▸ DOCUMENT SECTION

And now the graph for the traces:

# Dibujo de trazas pico-espolon

c <- hawks_select$Culmen
d <- hawks_select$Hallux

# Creación de la grafica
plot(c, d,  col="blue")

# agregamos trazos al par 'Alas-Peso'
title("Trazas pico-espolón")
polygon(c[optics_result$order],  d[optics_result$order])

At this point, the graphs show a large number of points and it is still difficult to understand. We decided to apply the knowledge learned in the previous PEC and use Principal Component Analysis (PCA) to reduce the dimensionality and gain better insights into the variables [@minería2023b]. We will use the devtools package and the ggbiplot library.

Devtools is an R package designed to facilitate development. It provides useful functions for development tasks, especially related to package installation from the repository and version control on GitHub. It also includes features for building, loading packages, and running tests (“Tools to Make Developing R Packages Easier,” n.d.; “Function Reference,” n.d.; Devtools 2023).

On the other hand, ggbiplot is an R package that provides a ggplot2-based implementation of biplot graphs for prcomp(). It is particularly useful for visualizing high-dimensional data. In a biplot, both observations and variables are represented in the same two-dimensional space. However, it should be noted that ggbiplot is no longer actively maintained (Vu 2023; MYaseen208 2014).

Based on the above, it is important to note that ggbiplot is not available in the official CRAN repository and needs to be installed from GitHub using an intermediary tool like devtools.

We proceed with PCA and the plot using ggbiplot.

# vamos a necesitar el paquete  'devtools':
if (!require('devtools')) install.packages('devtools'); library(devtools)

# usamos la función 'install_github' para la instalación de 'ggbiplot':
install_github("vqv/ggbiplot"); library(ggbiplot)

▸ SUPPLIED DATA
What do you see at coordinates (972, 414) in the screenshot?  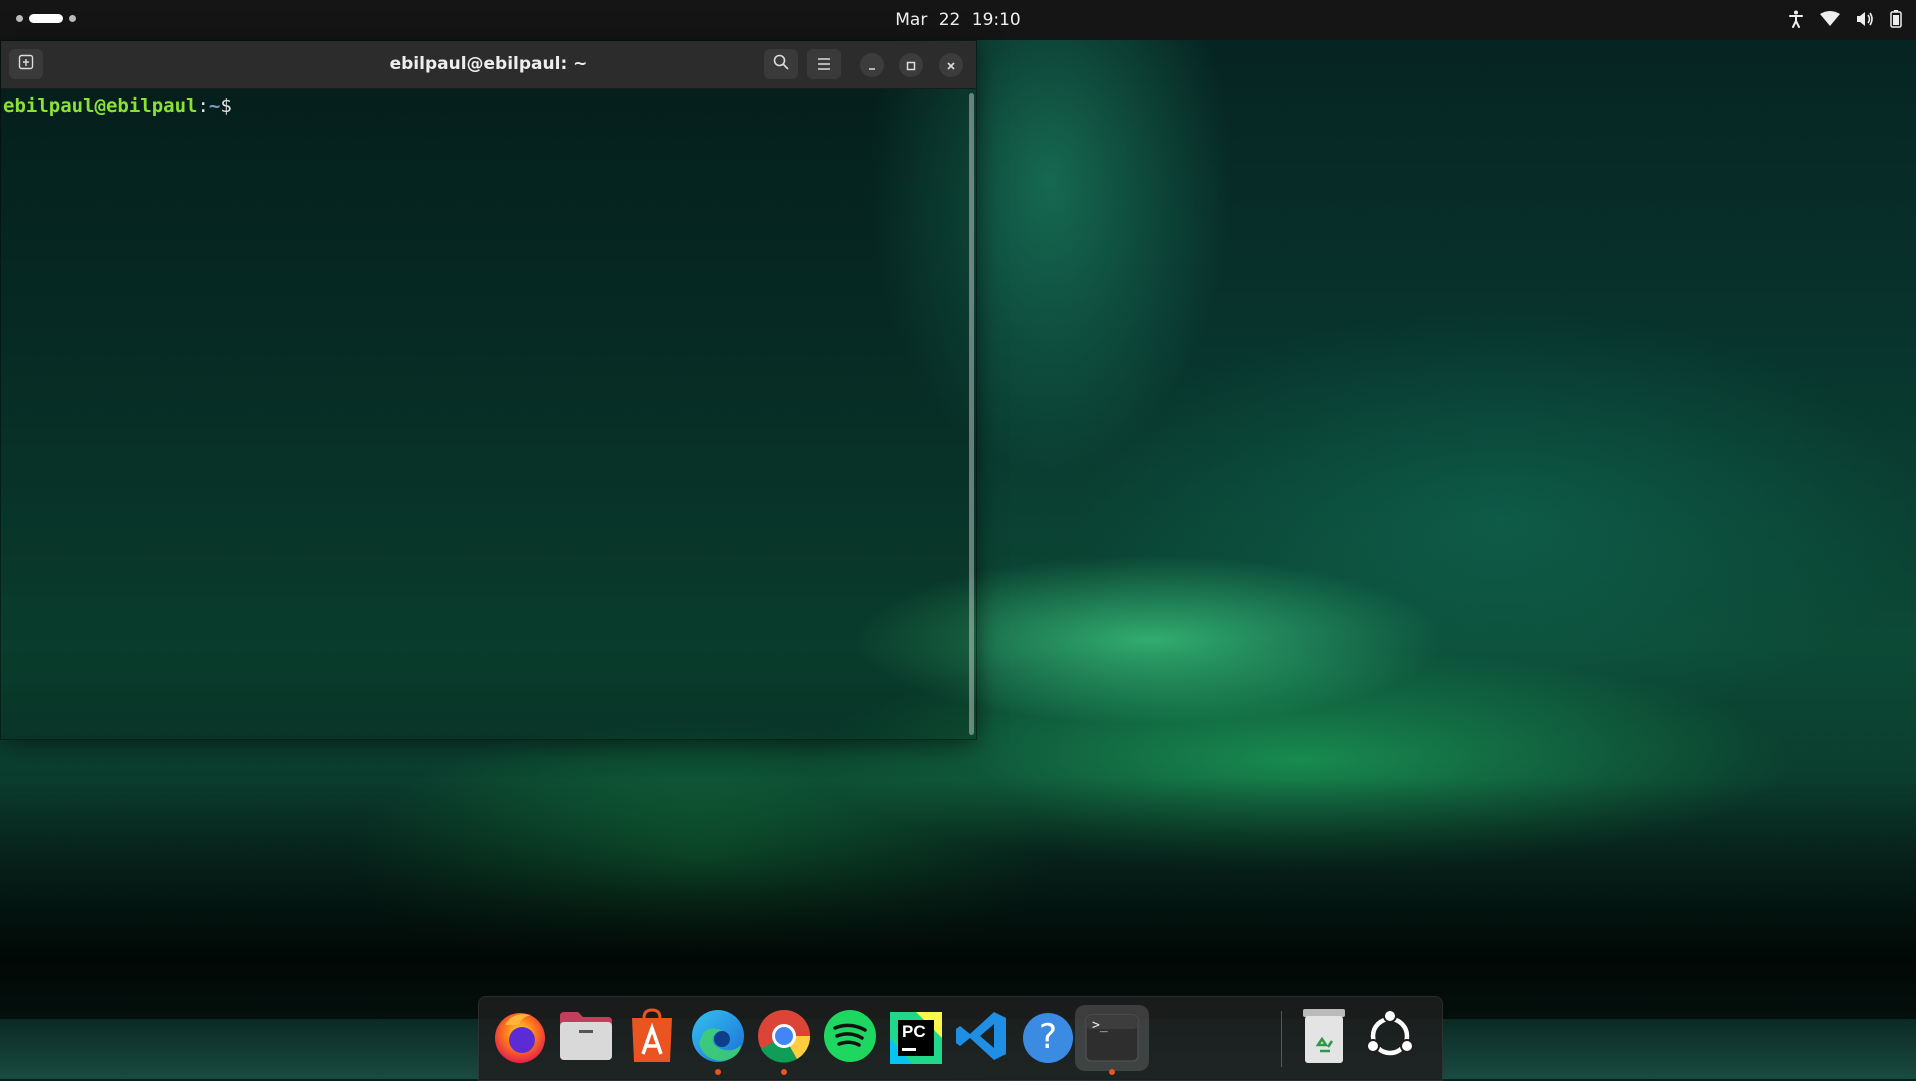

▸ WHAT THIS EXERCISE ASKS
- A) According to the R walkthrough on PCA and ggbiplot, why does ggbiplot have to be installed from GitHub?
- B) Carry on the R walkthrough on PCA and ggbiplot from the point where it stops.
The listing has nothing to do with the text.

▸ RESULTS
- A) It isn't available in the official CRAN repository, so it has to be installed from GitHub with a tool like devtools.

- B)
pca_result <- prcomp(hawks_select[,c("Wing", "Weight", "Culmen", "Hallux")], scale = TRUE)
pca_graph <- ggbiplot(pca_result, obs.scale = 1, var.scale = 1, 
              groups = hawks_select$Species, ellipse = TRUE, 
              circle = TRUE)
print(pca_graph)

# Obtener los resultados del PCA
pca_variances <- pca_result$sdev^2
pca_proportions <- pca_variances / sum(pca_variances)
pca_loadings <- pca_result$rotation

# Imprimir los resultados
cat("Varianzas explicadas por cada componente principal:\n")
## Varianzas explicadas por cada componente principal:
cat(pca_variances, "\n")
## 3.818186 0.08320639 0.06543398 0.03317334
cat("\nProporciones de varianzas explicadas por cada componente principal:\n")
## 
## Proporciones de varianzas explicadas por cada componente principal:
cat(pca_proportions, "\n")
## 0.9545466 0.0208016 0.01635849 0.008293336
cat("\nLoadings de cada variable en cada componente principal:\n")
## 
## Loadings de cada variable en cada componente principal:
print(pca_loadings)
##               PC1         PC2         PC3        PC4
## Wing   -0.4996307  0.35899878 -0.69365839  0.3746026
## Weight -0.4988718  0.40751286  0.71581475  0.2695727
## Culmen -0.5053149  0.06469731 -0.06588903 -0.8579800
## Hallux -0.4961381 -0.83717824  0.04589029  0.2255520

Principal Component Analysis (PCA) is a dimensionality reduction technique that allows us to visualize and understand the structure of a multidimensional dataset. In this case, we applied PCA to a dataset of hawks with four variables of interest: wing size, culmen size, hallux size, and weight.

In this analysis, PC1 explains approximately 95% of the total variance in the data. It appears that PC1 is strongly influenced by all the variables, as the loading coefficients of the variables in PC1 are relatively similar in magnitude. This suggests that the four variables are correlated, as they increase or decrease together. Hypothetically, this could be interpreted as larger hawks tending to have longer wings, higher weight, larger culmen size, and bigger hallux, which seems logical.

The remaining principal components (PC2, PC3, and PC4) explain only a small fraction of the total variance (around 4.55%). However, they can still be useful for identifying subtle patterns in the data. For example, the loading coefficient of the Hallux variable in PC2 is negative and of large magnitude, indicating that hallux length varies in the opposite direction to the other variables in this dimension. This could suggest the existence of different adaptation strategies among hawk species.

Although this is a hypothesis and beyond the scope of this work, it is an exciting discovery. By observing a large negative loading value (-0.84) for the hallux size, we find that hawks with larger hallux have smaller culmen size, shorter wings, and lower weight. Could this indicate an evolutionary advantage for birds of this species? Could it be an adaptation strategy because the smaller bird is more agile and more effective in attacking?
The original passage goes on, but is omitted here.